Re: [VV] Gate Defense
From: Roger Burton West <roger@f...>
Date: Wed, 2 Feb 2005 10:12:19 +0000
Subject: Re: [VV] Gate Defense
On Wed, Feb 02, 2005 at 05:20:36AM +0100, John Atkinson wrote:
>Analogy: Wormholes are like rail lines. Standard FTL is like trucks.
The only reason I can see that this might work differently - and this
is of course tied to your Point Two - is if the physics work out as
"wormholes are like high-speed rail lines, standard FTL is like
walking". Even then you (the wormhole power) are likely to have a big
mobile reserve rather than wormhole point defences...

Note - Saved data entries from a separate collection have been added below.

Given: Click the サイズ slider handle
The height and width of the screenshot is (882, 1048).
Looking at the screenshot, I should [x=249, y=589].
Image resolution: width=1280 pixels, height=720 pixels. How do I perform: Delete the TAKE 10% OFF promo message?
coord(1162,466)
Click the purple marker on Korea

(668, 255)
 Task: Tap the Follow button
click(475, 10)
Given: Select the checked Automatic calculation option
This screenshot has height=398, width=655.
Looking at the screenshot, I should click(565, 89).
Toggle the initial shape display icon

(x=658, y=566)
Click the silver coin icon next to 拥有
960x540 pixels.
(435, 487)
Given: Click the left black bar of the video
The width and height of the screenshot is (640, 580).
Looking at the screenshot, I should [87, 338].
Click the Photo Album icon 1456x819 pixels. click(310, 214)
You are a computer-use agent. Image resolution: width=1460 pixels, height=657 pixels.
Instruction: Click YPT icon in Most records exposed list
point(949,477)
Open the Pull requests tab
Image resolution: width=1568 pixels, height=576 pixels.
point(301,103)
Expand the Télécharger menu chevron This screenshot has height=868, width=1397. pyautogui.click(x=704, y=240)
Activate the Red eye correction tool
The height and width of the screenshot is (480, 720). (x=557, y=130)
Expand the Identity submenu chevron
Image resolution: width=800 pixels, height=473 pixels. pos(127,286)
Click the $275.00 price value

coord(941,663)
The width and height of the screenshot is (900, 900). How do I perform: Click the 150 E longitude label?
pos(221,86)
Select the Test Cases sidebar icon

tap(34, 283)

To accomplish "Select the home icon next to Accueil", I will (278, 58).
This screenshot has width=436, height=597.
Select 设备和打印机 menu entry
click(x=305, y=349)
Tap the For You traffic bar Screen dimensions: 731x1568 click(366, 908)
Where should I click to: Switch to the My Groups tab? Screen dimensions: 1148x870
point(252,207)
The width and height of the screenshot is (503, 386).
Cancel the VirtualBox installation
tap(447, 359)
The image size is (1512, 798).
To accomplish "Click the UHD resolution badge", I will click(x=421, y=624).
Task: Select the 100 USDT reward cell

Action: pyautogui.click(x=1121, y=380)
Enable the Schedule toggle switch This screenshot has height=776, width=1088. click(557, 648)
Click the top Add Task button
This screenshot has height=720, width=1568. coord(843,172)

>Stop thinking in terms of equal point battles. Those are
>(historically speaking) about as common as two-headed calves. If you
>are trying to think in terms of a universe's reality, then ignore the
>game convention of equal point battles.
I have been trying to get this idea across for years. :-) The scenarios
I run tend to be:
(1) Part of a campaign game. Each side has the forces it managed to get
on site. We don't really know who "won" until the whole campaign is
over and we can analyse all battles in context.
(2) One-off game. There's a stronger side and a weaker side. Why is the
weaker side staying to fight? It's slower and can't evade; it's
covering the withdrawal of the freighters; it's making a Heroic Last
Stand to defend a fixed high-value target; it's expecting
reinforcements any time now. These are some of the options; I'm sure
there are others. Those are the scenarios I run, and rather than just
count up the number of destroyed ships I usually rate each side's
success proportionally to the force they took in. If you went in with a
scoutship and blew away one destroyer from the Grand Fleet before you
got nailed, that's a "win" for your side...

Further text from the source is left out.